[Problema curto]:
Transcreva sem alterações os dados desde a linha que contém "You are a computer-use" até a linha que contém "pyautogui.click(x=148, y=12)", ambas incluídas. Deixe as imagens de fora da resposta.

[Material da tarefa]:
★ ★ ★ ★ ★ ★ ★
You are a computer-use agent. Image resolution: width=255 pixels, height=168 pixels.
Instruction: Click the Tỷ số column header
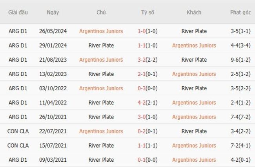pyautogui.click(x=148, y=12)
★ ★ ★ ★ ★ ★ ★
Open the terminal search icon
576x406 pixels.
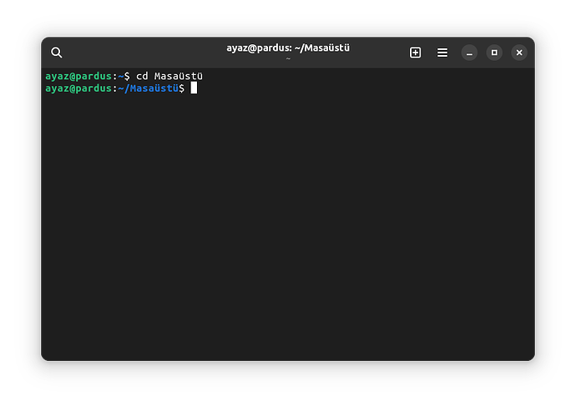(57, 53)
★ ★ ★ ★ ★ ★ ★
[Resposta do exercício]:
You are a computer-use agent. Image resolution: width=255 pixels, height=168 pixels.
Instruction: Click the Tỷ số column header
pyautogui.click(x=148, y=12)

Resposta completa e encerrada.